Jul 2, 2018
Heritage Theatre Festival

How invisible can a rabbit more than 6 feet tall really be? In Mary Chase’s play “Harvey,” it depends on where you stand with him at the intersection of love, acceptance, magic and imagination.

Playwright and journalist Chase grew up in a family of storytellers, including uncles who shared tales from their Irish heritage of the pooka, a spirit that can take animal form.

Desdemona Chiang, who’s directing Heritage Theatre Festival’s new production of “Harvey,” points to “a combination of what you’re willing to see and what he’s willing to show.”

In the play, only Elwood P. Dowd can see Harvey, and he’s amazed that others can’t. Your enjoyment of the comedy doesn’t depend on your willingness to believe in anything you can’t see, but it’s fun to take a break from life’s small screens and stressors to explore the interplay of presence and perception.

“There are hints that Harvey is a pooka who will push you when you need to be pushed. He has to make himself available to you” for you to be able to see him, Chiang said.

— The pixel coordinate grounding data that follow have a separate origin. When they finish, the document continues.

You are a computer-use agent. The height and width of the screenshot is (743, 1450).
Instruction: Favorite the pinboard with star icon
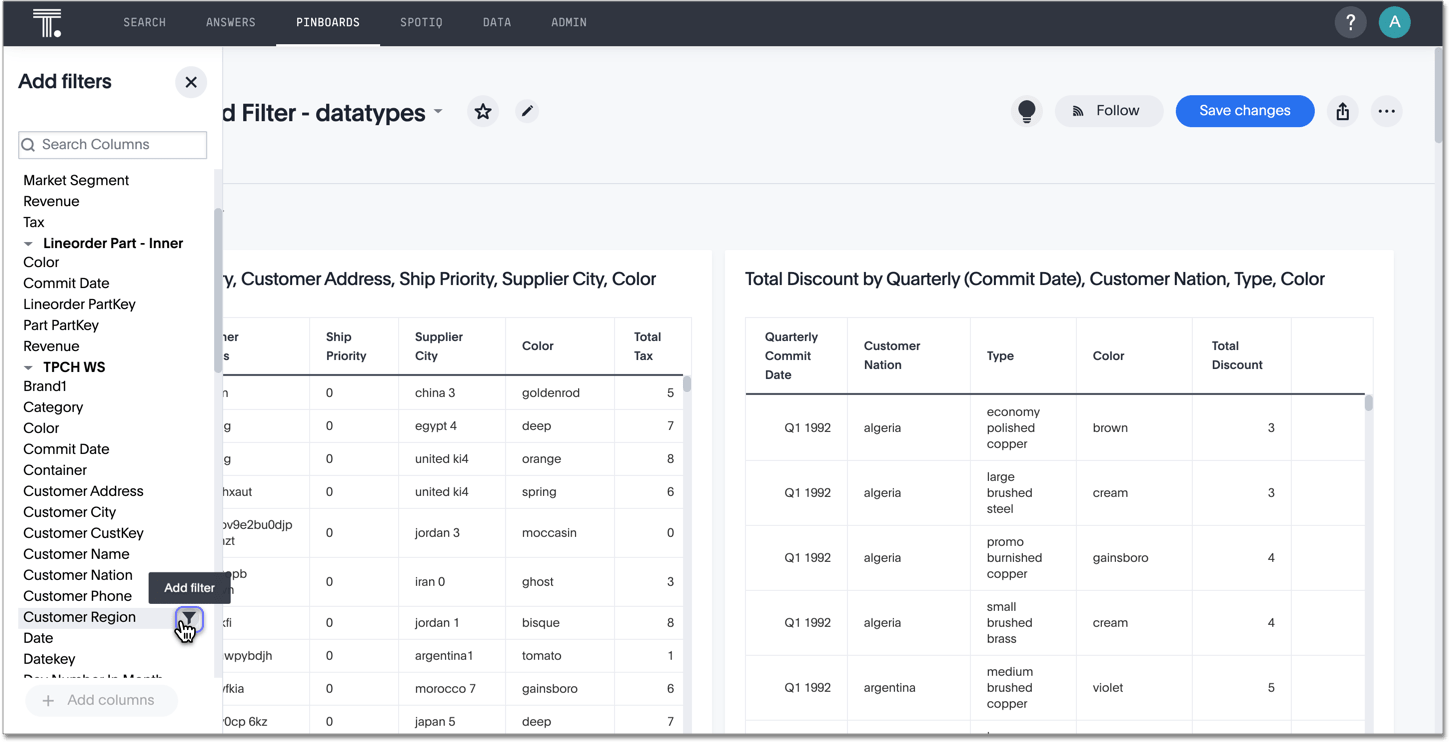pyautogui.click(x=483, y=111)
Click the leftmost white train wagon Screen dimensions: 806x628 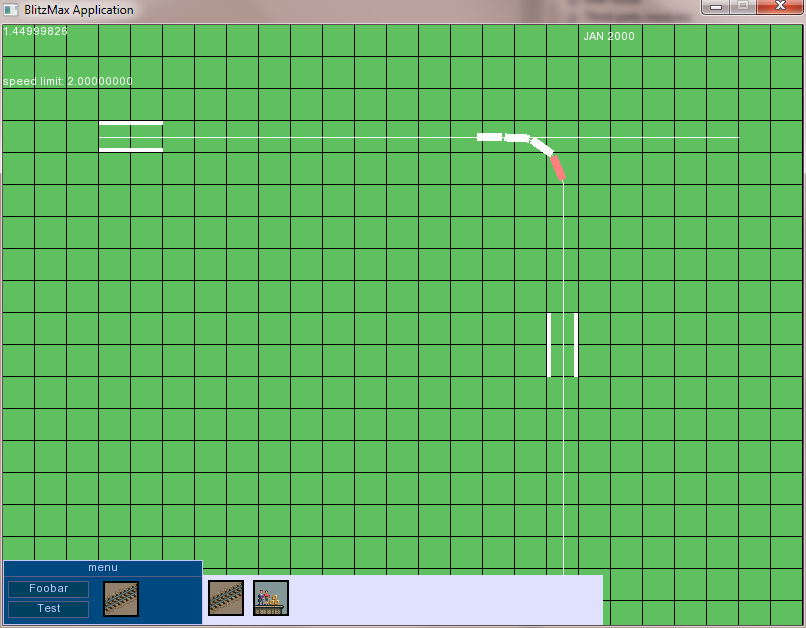[489, 137]
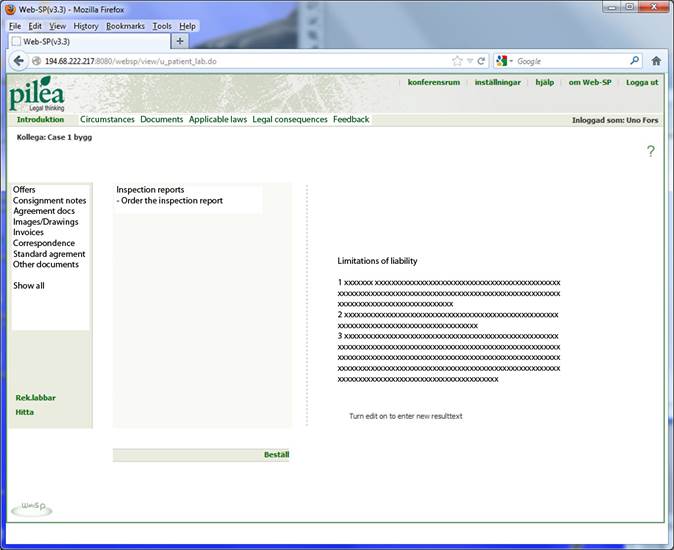Reload the page with the refresh icon

481,61
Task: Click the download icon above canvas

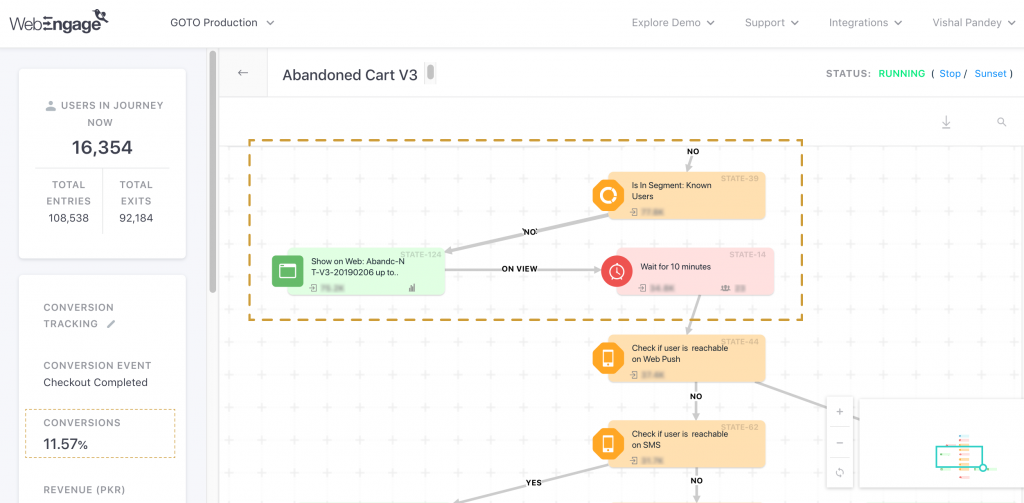Action: pyautogui.click(x=946, y=122)
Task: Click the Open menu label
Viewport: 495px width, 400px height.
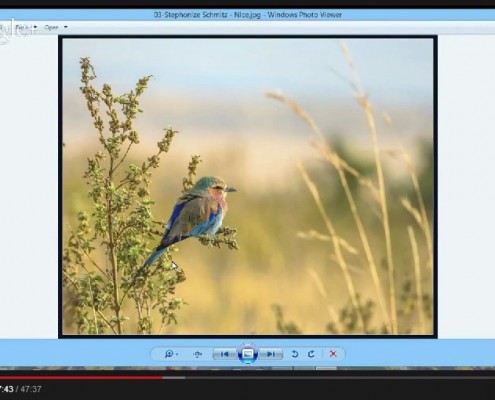Action: [51, 27]
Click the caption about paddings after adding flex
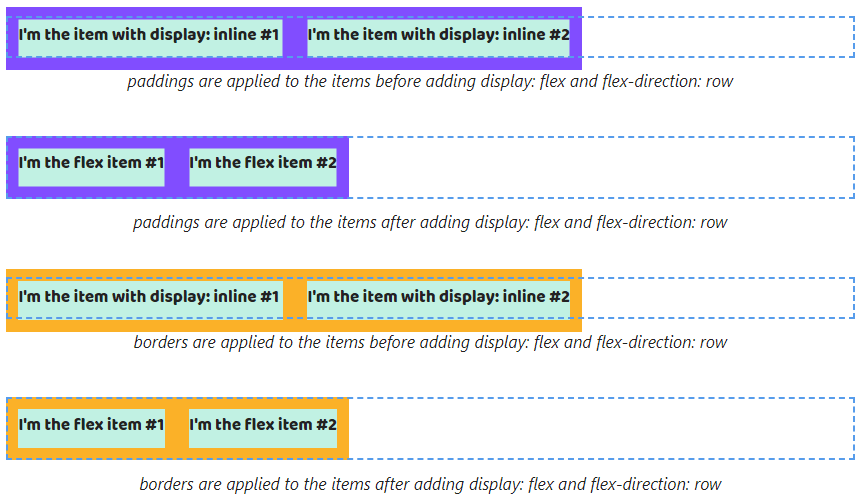Screen dimensions: 862x502 [430, 222]
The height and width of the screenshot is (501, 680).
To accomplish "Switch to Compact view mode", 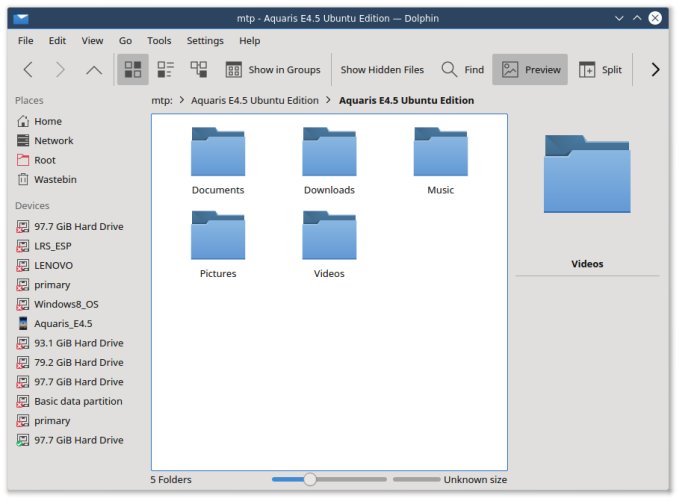I will coord(166,70).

When “Harvey” opens July 6 in the University of Virginia’s Ruth Caplin Theatre — the preview performance already has sold out — audience members have a chance to step away from the iconic film version starring James Stewart and discover the play for themselves.

The director’s with you there. When Jenny Wales, Heritage’s artistic director, asked Chiang if she’d direct “Harvey” for Heritage, “I only knew it as the film,” Chiang said. “The guy with the rabbit friend. That was my only context for it.”

But once she took a closer look at the script, deeper qualities came into view.

“I was struck by how poignant it is,” Chang said. “There’s something profound about it.”

What can seem like a light-hearted comedy on the surface has layers of meaning that helped bring Chase the 1945 Pulitzer Prize for drama. Ever since, the play has been resonating with audience members in different ways.

When it opened in November 1944 at Broadway’s 48th Street Theatre, it offered war-weary patrons an evening’s break from worry and loss. Chase received letters from audience members who said they’d laughed for the first time since losing a loved one in the war.

“Our flavor of comedy has changed over the past sixty or seventy years, but there are still things in it we find funny,” the director said.

Seeds of the postwar culture to come also can be seen; characters look forward both to a return to normalcy in the form of social events and eventual weddings and to progress through transformative medical advances and solved problems.

Some lines in the script offer reminders that the nation has come a long way in terms of dealing with alcoholism and mental illness and with stigmas that can haunt patients’ families — and that there’s much work yet to be done. Others prompt thought about how we accept the people in our lives who can be hard to understand. And a large slice of the plot shows how opportunities have changed for women; most young women today assume they’ll be supporting themselves or sharing financial responsibilities with a love match of a spouse.

The cast includes Bryan Close as Elwood, Julia Brothers as Veta Louise Simmons, UVa faculty member Cady Garey as Mrs. Ethel Chauvenet/Betty Chumley, Christine Mirzayan as nurse Ruth Kelly, Nathaniel Kent as Duane Wilson/E.J. Lofgren, Kevin Minor as Dr. Lyman Sanderson, Payton Moledor as Myrtle May Simmons, Dan Stern as Dr. William Chumley and James Scales as Judge Omar Gaffney.

Veta, Elwood’s sister, is embarrassed by his eccentric behavior and worries that it might chase away the kind of upper-crust suitors she seeks for her daughter, Myrtle. Her attempt to get him committed to a sanitarium ends up backfiring in a series of comic complications — and a realization that the loving and gentle Elwood she knows could disappear forever in the midst of the era’s aggressive medical treatments.

“Veta’s trying to hold onto a level of social status that’s slipping away from her,” Chiang said. Finding herself in a less-than-comfortable position in life, Veta’s trying to secure a financially stable future for her daughter.

“In order for [Myrtle] to be successful in life, she had to be able to run with a certain crowd,” Chiang said. “One thing we don’t get a lot of in the play is the Dowds are in a financial pickle. It’s Elwood’s house, not Veta’s.”

The war years were traumatic for service members and civilians alike. Chiang said the play had special resonance for World War II-era families dealing with the stress of losing loved ones in the war — and of being reunited with others who came home forever changed by their experiences.

“Families would send their boys away, and they wouldn’t come back,” she said. “There was this profound loss happening.

“How do you cope with distress in your time and your social circle? What do we do with folks who just aren’t ‘normal?’”

The power of live theater to console and redirect hops into this turmoil almost invisibly. “Harvey” offers viewers the choice to accept whatever levels of comfort or suspension of disbelief work for them.

“ ‘Harvey’ is about how we cope with life,” Chiang said. Instead of advocating escapism per se, it encourages “being able to let go of how we think the world is supposed to function.”